- **READING TEXT**:
[Start of Attachment]

# CJC-1295: Frequently Asked Questions from the Published Literature

> Plain-English answers to the most common questions about CJC-1295: half-life, DAC vs no-DAC, doses studied in clinical trials, side effects, FDA status, and developmental history.

_PART V — THE QUESTIONS_

**CJC-1295: Frequently Asked Questions**

The questions readers most often ask about CJC-1295 — its mechanism, its half-life, its dose range, its discontinued clinical program — answered from the peer-reviewed record and cited where the answer is quantitative.

## What is CJC-1295?

CJC-1295 is a 30-amino-acid synthetic analog of growth hormone-releasing hormone (GHRH 1-29), modified at four positions to resist DPP-IV degradation. Originally developed by ConjuChem in the early 2000s as a long-acting GH secretagogue, the DAC variant carries a C-terminal lysine-maleimide linker that covalently binds serum albumin, extending plasma half-life to several days [01][02].

## What does CJC-1295 do to your body?

It binds the GHRH receptor on pituitary somatotrophs and amplifies the body's endogenous pulsatile growth hormone release, raising downstream IGF-1. In Teichman 2006, single subcutaneous doses in healthy adults produced two- to ten-fold GH elevations sustained for six days or more and 1.5- to 3-fold IGF-1 elevations sustained for nine to eleven [01].

## What is the difference between CJC-1295 DAC and CJC-1295 no DAC?

DAC (drug affinity complex) is a maleimidopropionyl linker on a C-terminal lysine that covalently binds serum albumin, extending plasma half-life to 5.8-8.1 days [01][02]. Non-DAC, also called modified GRF 1-29, lacks this linker; its half-life is about 30 minutes and research protocols use multiple daily injections [13].

## What is CJC-1295 half-life?

For the DAC variant, Teichman 2006 reported an estimated plasma half-life of 5.8 to 8.1 days in healthy human volunteers [01]. For the non-DAC variant (modified GRF 1-29), plasma half-life is approximately 30 minutes — extended from native sermorelin's sub-10-minute clearance by DPP-IV-resistant substitutions but no longer [04][13].

## How long does it take to see results from CJC-1295?

Published trials measured GH and IGF-1 elevation within 24-48 hours of single subcutaneous dose; sustained IGF-1 elevation was observed across the 28-day multi-dose Phase 1 trial window [01]. Body-composition endpoints from Phase 2 (NCT00267527) were never published — the trial was terminated before completion [18].

## What are the side effects of CJC-1295?

Phase 1 and Phase 2 trials reported injection-site reactions, transient flushing, and headache as the most common adverse events [01][18]. Mild peripheral edema, consistent with the class-level fluid-retention effect of GH-axis stimulation, was noted in a subset of subjects [06]. Long-term safety data is limited; the development program was discontinued before late-stage trials [07].

[End of Attachment]

- **TO DO**:
• a. According to the CJC-1295 FAQ, what is the approximate plasma half-life of the non-DAC variant?
• b. Print the portion of the CJC-1295 FAQ starting at "Phase 1 and" and ending at "late-stage trials [07].".
• c. Write the next part of the CJC-1295 FAQ, picking up after its final sentence.

- **INFORMATION SUPPLIED**:
[Start of Attachment]

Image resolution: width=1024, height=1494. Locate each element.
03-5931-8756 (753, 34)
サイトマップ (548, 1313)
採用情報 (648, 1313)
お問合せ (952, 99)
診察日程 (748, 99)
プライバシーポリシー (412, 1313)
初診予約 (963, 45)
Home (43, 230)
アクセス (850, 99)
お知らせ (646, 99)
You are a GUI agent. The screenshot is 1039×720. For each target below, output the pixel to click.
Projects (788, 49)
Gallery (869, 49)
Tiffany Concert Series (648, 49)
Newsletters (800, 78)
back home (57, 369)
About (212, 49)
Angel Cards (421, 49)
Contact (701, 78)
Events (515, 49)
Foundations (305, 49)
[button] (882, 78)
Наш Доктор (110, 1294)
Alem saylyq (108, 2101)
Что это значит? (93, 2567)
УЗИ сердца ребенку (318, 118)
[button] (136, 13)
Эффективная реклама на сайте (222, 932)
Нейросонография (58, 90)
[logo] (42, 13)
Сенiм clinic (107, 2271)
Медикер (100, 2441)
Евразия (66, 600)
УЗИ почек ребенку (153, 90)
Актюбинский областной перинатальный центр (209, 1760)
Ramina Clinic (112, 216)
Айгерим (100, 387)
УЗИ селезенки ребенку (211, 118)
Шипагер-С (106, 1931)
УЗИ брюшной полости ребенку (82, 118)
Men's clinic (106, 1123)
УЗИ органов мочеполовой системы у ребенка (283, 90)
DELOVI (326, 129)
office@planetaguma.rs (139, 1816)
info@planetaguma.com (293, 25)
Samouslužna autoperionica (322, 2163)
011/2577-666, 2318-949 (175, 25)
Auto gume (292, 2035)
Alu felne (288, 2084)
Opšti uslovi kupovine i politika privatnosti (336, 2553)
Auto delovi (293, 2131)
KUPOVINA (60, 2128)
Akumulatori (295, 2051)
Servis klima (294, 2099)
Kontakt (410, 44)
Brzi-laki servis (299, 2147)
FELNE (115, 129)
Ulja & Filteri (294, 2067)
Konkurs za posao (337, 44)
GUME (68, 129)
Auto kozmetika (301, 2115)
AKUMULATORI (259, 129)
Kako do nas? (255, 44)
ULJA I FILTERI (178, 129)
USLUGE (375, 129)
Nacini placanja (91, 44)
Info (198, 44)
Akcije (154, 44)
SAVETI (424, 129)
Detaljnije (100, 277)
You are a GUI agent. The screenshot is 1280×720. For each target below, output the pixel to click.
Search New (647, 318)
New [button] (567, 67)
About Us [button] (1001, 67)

[End of Attachment]

- **WRITTEN RESPONSES**:
• a. About 30 minutes.

• b.
Phase 1 and Phase 2 trials reported injection-site reactions, transient flushing, and headache as the most common adverse events [01][18]. Mild peripheral edema, consistent with the class-level fluid-retention effect of GH-axis stimulation, was noted in a subset of subjects [06]. Long-term safety data is limited; the development program was discontinued before late-stage trials [07].

• c.
## Is CJC-1295 safe?

The published Phase 1/2 record is limited and the compound is not FDA-approved for any indication [20]. Available short-term human data did not show severe adverse events at the doses studied (Teichman 2006, up to 250 mcg/kg single SC) [01]. Longer-term safety in healthy adults, in clinical populations, and at multi-year exposure is unestablished in the public peer-reviewed record.

## Does CJC-1295 affect testosterone?

CJC-1295 acts on the GHRH/GH/IGF-1 axis and is not a direct modulator of the hypothalamic-pituitary-gonadal axis [01]. No published clinical trial of CJC-1295 has demonstrated a clinically meaningful change in serum testosterone in either sex. Mechanistically, the receptor (GHRHR) is expressed on pituitary somatotrophs, not gonadotrophs.

## How does CJC-1295 raise growth hormone?

It binds pituitary GHRH receptors (GHRHR), amplifying the endogenous pulsatile release of GH from somatotrophs rather than supplying exogenous GH [05][20]. GHRHR is a Gαs-coupled class B GPCR; agonist binding raises cAMP, activates PKA, induces Pit-1, and triggers Ca2+ influx that drives GH vesicle exocytosis [05]. The DAC variant extends this signal across days through albumin binding.

## What is the mechanism of action of CJC-1295?

CJC-1295 is a synthetic GHRH(1-29) analog with four amino-acid substitutions (D-Ala2, Gln8, Ala15, Leu27) for DPP-IV resistance [02]. The DAC variant additionally bears a C-terminal lysine with a maleimidopropionic acid linker that covalently couples to Cys34 of serum albumin in vivo, extending plasma persistence [02][12]. At the target receptor, agonism activates Gαs/cAMP/PKA/CREB/Pit-1 signaling and triggers calcium-mediated GH vesicle exocytosis from somatotrophs [05].

## What dose of CJC-1295 was used in clinical trials?

Teichman 2006 used single subcutaneous ascending doses of 30, 60, 125, and 250 mcg/kg in healthy adults, and a multiple-dose arm at 30-60 mcg/kg weekly or biweekly over 28-49 days [01]. The Phase 2 HIV-lipodystrophy trial (NCT00267527) used weekly escalating doses across two arms (60-120 mcg/kg low, 60-240 mcg/kg high) over twelve weeks [18].

## Is CJC-1295 FDA-approved?

No. CJC-1295 has never received FDA approval for any indication. ConjuChem suspended its clinical program in 2006 before late-stage trials [07]. In December 2024, the FDA Pharmacy Compounding Advisory Committee reviewed CJC-1295 (free base, acetate, and DAC variants) and the agency's published analysis did not support inclusion on the Section 503A Bulks List [20].

## What is modified GRF 1-29?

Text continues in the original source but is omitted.